REQUIRED ACTION: Lines with "agent": copy each one from the listing below.

RECORDS FOR PROCESSING:
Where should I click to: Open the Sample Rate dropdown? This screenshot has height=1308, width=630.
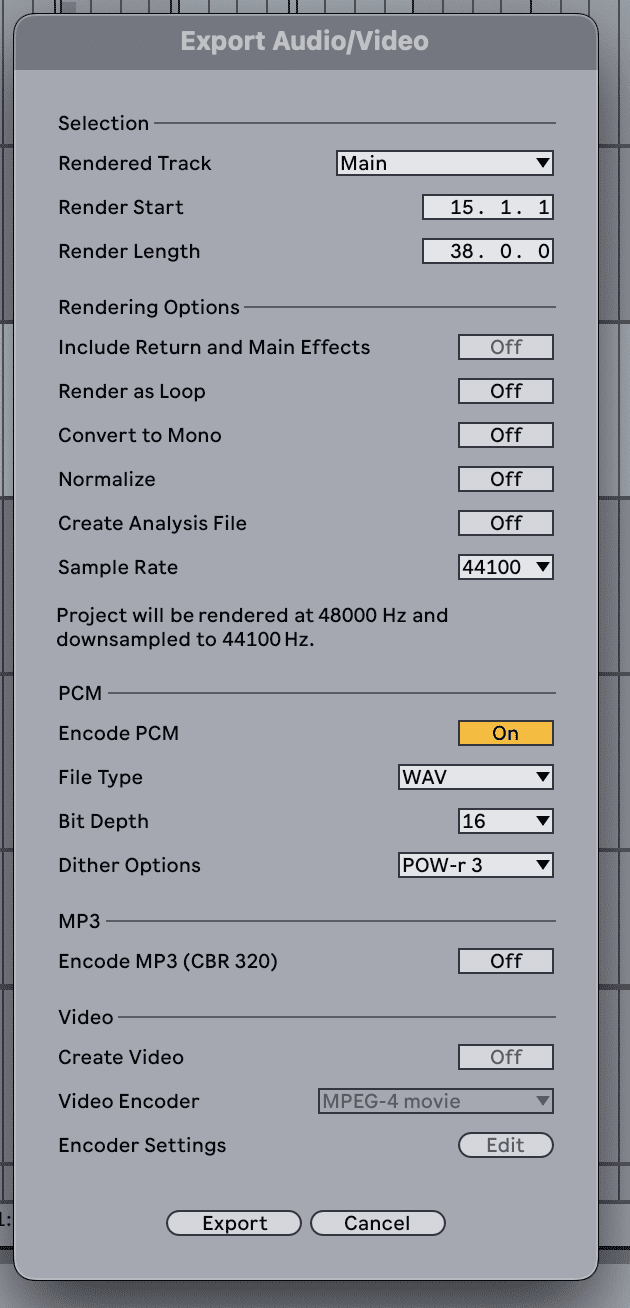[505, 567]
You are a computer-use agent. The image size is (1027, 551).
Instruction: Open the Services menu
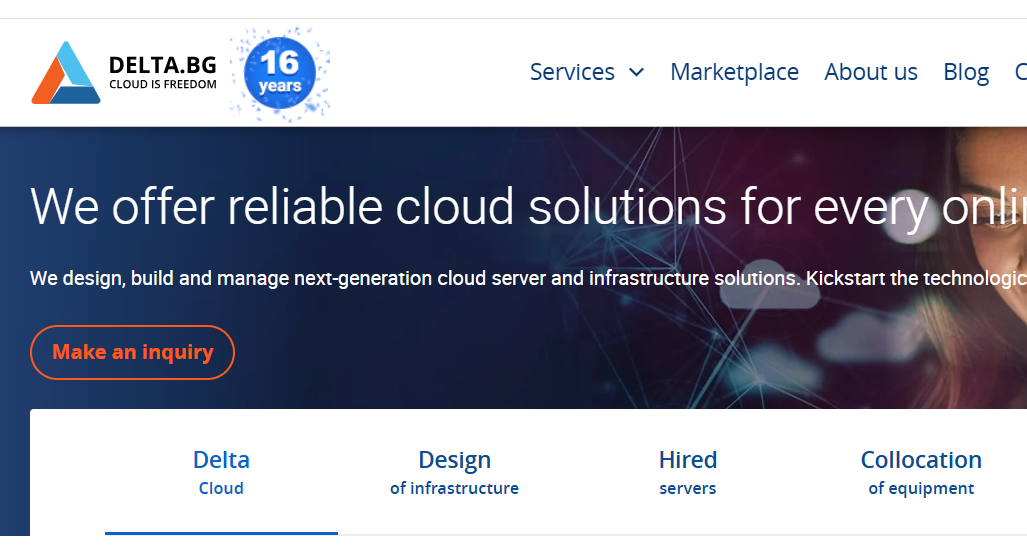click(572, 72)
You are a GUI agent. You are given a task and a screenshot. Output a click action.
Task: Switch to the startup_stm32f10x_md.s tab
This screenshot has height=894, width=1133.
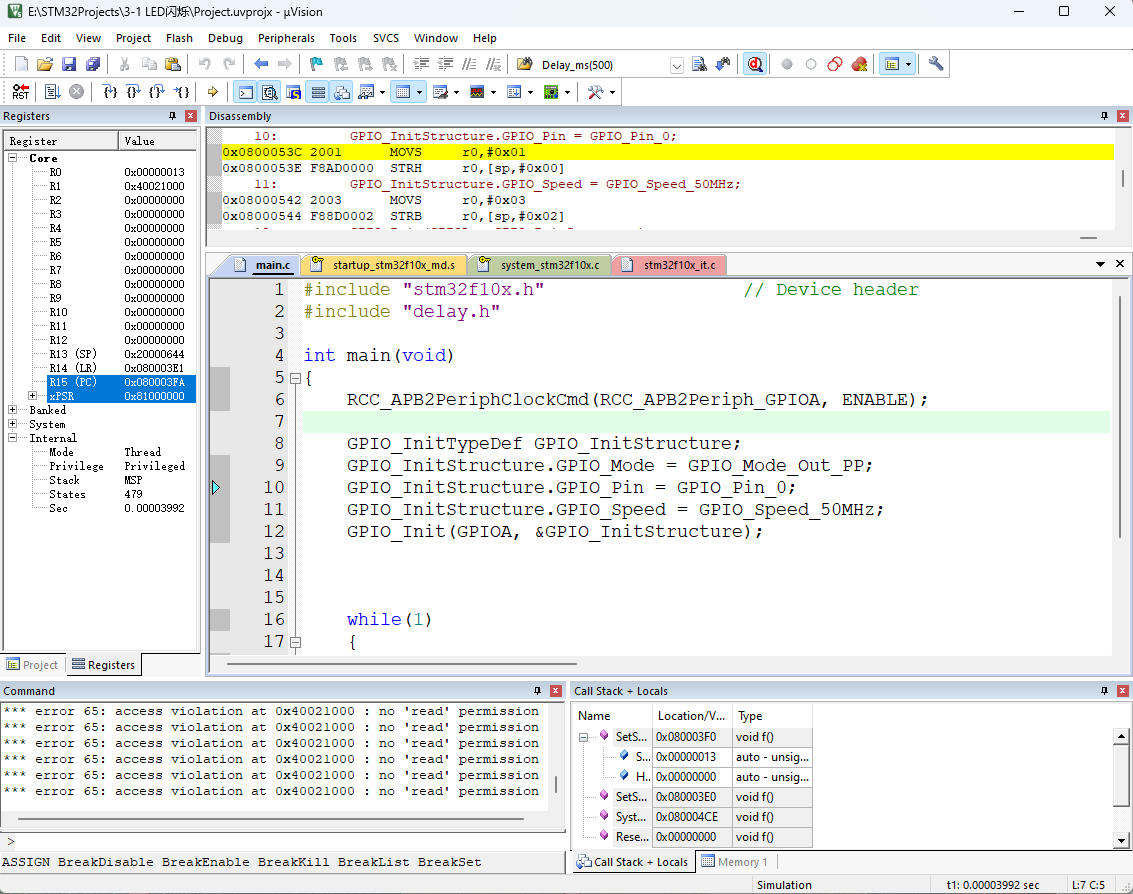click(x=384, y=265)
==
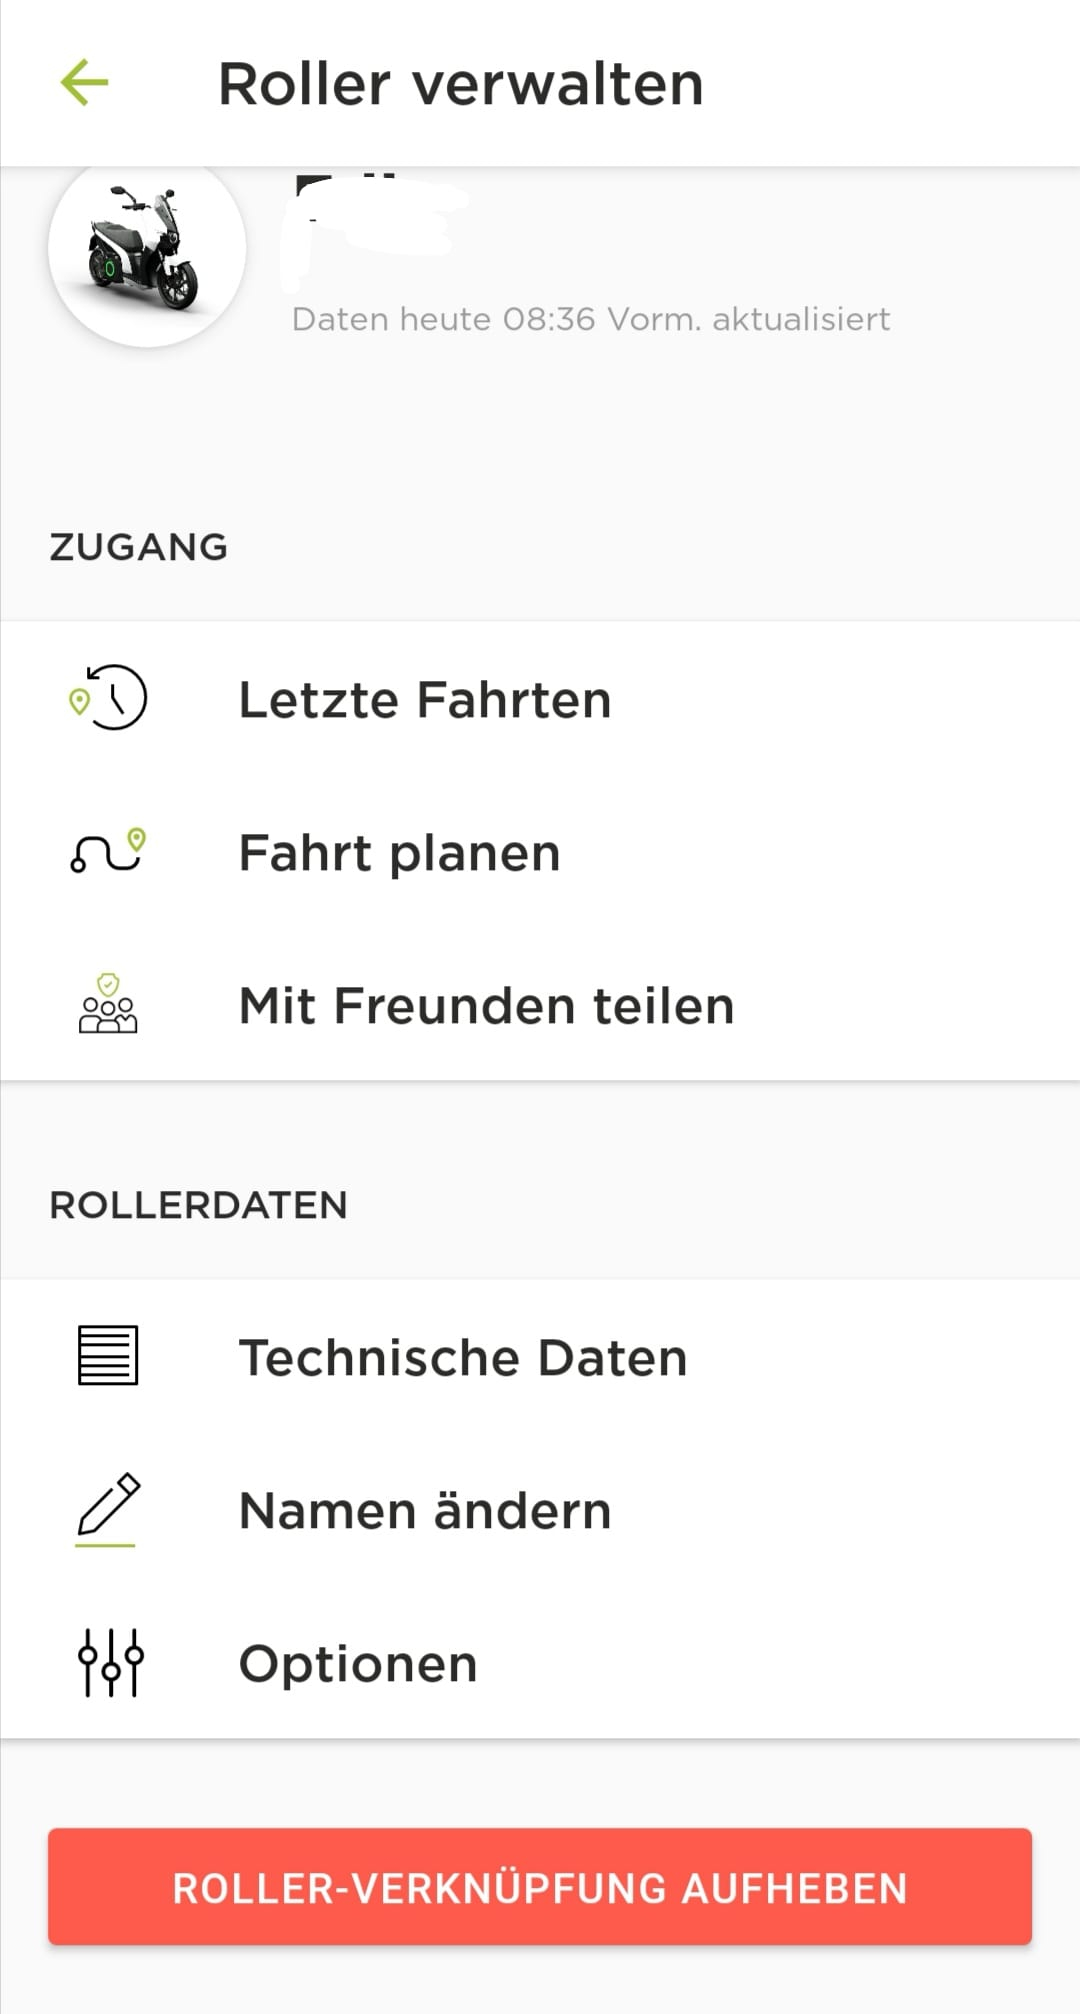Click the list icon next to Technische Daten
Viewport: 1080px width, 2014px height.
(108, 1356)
---
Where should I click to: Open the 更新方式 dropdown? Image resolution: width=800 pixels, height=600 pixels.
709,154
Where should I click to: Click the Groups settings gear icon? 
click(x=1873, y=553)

ANSWER SPACE:
You are a computer-use agent. The image size is (1027, 551).
You are a GUI agent. You are given a task and a screenshot. Output a click action.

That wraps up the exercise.